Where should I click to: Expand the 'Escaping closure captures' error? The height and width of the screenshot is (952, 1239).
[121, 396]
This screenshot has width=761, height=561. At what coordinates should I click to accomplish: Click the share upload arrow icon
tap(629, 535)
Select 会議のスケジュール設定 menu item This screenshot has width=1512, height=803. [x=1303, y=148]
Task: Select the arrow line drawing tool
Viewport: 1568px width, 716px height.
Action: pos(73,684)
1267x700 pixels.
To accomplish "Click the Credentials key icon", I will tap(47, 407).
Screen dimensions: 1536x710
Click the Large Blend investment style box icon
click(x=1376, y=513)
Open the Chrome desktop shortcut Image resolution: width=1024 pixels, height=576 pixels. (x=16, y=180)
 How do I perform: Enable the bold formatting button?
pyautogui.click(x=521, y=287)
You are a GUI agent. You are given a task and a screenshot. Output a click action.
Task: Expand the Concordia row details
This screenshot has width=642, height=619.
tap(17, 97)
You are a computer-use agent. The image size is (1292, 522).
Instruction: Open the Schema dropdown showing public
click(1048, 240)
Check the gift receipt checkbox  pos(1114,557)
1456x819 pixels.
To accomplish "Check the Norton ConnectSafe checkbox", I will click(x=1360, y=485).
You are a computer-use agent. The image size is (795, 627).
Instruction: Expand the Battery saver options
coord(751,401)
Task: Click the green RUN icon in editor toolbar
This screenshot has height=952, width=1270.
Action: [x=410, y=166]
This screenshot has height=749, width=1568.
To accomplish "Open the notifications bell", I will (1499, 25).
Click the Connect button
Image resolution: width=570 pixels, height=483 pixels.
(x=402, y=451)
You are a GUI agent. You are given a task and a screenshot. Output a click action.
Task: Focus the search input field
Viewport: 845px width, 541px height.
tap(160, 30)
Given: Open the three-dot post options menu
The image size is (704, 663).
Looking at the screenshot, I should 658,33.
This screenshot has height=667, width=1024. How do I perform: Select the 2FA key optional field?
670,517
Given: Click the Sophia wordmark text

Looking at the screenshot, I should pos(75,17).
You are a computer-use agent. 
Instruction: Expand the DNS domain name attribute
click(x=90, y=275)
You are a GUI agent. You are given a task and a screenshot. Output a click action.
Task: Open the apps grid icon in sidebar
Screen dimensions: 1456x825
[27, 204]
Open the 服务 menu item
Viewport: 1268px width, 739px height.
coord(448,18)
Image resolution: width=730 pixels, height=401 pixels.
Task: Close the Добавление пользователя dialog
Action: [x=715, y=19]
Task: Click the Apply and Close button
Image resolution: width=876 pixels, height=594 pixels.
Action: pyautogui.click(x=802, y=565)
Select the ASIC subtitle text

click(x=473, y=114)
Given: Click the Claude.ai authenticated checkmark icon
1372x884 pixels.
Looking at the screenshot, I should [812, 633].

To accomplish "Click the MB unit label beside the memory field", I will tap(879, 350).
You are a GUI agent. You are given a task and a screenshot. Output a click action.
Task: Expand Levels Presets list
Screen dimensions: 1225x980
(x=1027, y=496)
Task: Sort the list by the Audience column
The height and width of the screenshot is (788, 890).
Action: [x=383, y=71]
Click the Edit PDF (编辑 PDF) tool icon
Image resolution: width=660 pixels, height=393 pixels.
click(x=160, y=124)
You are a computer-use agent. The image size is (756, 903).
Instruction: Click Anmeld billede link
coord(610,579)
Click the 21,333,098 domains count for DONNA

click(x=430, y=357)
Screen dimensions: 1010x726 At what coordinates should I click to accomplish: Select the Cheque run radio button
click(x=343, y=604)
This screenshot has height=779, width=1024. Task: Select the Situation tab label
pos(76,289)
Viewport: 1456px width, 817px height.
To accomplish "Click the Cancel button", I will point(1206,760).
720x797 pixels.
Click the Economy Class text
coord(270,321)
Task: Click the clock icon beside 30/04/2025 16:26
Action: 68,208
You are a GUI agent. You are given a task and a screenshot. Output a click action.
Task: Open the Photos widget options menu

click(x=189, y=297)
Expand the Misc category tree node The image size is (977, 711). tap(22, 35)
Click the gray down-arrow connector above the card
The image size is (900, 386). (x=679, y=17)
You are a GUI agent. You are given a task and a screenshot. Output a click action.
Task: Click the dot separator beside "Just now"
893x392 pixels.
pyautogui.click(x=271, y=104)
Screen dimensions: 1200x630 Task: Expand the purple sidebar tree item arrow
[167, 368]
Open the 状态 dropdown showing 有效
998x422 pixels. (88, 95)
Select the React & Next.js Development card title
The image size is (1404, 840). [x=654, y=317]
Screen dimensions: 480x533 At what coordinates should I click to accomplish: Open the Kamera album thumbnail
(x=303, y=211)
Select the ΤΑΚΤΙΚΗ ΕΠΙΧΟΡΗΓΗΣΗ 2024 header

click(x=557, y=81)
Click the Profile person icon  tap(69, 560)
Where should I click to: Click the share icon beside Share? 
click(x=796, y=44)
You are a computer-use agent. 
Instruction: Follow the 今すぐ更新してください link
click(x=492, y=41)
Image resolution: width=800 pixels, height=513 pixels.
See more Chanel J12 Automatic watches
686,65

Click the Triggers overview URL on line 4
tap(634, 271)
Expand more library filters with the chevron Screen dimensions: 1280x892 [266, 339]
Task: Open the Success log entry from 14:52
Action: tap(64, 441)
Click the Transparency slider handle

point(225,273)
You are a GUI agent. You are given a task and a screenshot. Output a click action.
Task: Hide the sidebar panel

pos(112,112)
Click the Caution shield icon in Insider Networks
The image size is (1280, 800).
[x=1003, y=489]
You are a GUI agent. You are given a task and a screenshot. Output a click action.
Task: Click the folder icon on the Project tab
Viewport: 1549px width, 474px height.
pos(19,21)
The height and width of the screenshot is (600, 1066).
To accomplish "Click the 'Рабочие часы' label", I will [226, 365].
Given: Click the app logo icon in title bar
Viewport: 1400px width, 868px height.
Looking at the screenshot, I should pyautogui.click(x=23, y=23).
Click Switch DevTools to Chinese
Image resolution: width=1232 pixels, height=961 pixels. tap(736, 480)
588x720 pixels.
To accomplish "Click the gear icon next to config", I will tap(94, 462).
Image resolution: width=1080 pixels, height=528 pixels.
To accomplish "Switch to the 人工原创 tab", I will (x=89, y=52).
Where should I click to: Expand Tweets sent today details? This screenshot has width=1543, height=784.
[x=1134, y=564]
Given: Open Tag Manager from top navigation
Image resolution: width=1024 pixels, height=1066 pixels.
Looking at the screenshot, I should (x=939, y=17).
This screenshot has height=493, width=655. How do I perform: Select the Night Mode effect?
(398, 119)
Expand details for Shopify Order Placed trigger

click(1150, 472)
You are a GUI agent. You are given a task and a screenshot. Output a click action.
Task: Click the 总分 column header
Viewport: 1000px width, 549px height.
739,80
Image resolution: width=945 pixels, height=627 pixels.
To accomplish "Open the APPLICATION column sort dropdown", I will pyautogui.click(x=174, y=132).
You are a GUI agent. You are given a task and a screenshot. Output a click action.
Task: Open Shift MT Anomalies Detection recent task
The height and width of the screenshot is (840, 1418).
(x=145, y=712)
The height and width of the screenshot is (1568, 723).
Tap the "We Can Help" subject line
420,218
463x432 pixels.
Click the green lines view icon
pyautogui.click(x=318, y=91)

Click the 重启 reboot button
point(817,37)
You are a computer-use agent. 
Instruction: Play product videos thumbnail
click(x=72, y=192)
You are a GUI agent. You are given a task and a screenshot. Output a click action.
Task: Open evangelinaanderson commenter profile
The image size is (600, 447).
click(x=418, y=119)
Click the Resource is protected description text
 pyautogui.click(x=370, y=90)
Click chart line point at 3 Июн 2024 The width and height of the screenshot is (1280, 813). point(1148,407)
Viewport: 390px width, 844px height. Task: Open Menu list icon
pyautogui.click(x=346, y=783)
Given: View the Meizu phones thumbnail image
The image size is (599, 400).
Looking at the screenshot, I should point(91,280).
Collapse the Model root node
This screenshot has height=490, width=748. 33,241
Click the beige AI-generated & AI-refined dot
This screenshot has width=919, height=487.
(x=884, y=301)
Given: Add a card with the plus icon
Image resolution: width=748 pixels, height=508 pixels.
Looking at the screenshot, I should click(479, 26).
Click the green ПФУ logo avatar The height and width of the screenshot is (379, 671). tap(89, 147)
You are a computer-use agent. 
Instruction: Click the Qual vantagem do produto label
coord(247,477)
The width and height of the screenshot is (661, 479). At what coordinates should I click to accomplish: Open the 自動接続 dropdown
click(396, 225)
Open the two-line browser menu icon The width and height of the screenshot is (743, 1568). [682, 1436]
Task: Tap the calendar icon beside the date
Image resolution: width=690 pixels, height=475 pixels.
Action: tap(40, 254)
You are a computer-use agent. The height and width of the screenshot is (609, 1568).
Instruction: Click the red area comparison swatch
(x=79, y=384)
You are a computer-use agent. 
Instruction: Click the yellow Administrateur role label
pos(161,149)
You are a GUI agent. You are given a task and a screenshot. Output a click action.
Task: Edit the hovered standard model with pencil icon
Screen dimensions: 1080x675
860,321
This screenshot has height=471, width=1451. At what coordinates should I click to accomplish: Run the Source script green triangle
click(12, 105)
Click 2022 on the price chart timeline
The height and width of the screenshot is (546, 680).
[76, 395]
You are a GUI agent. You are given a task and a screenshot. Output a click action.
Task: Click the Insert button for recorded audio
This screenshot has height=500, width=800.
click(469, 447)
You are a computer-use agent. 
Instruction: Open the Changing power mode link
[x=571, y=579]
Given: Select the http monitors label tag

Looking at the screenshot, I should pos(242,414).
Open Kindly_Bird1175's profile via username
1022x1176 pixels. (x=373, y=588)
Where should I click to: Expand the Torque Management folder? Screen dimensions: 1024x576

§

Your task:
Check each line of the records for the string "logo" and copy those that have it.

Task answer:
Given: Click the app logo icon in title bar
Click the green ПФУ logo avatar The height and width of the screenshot is (379, 671). tap(89, 147)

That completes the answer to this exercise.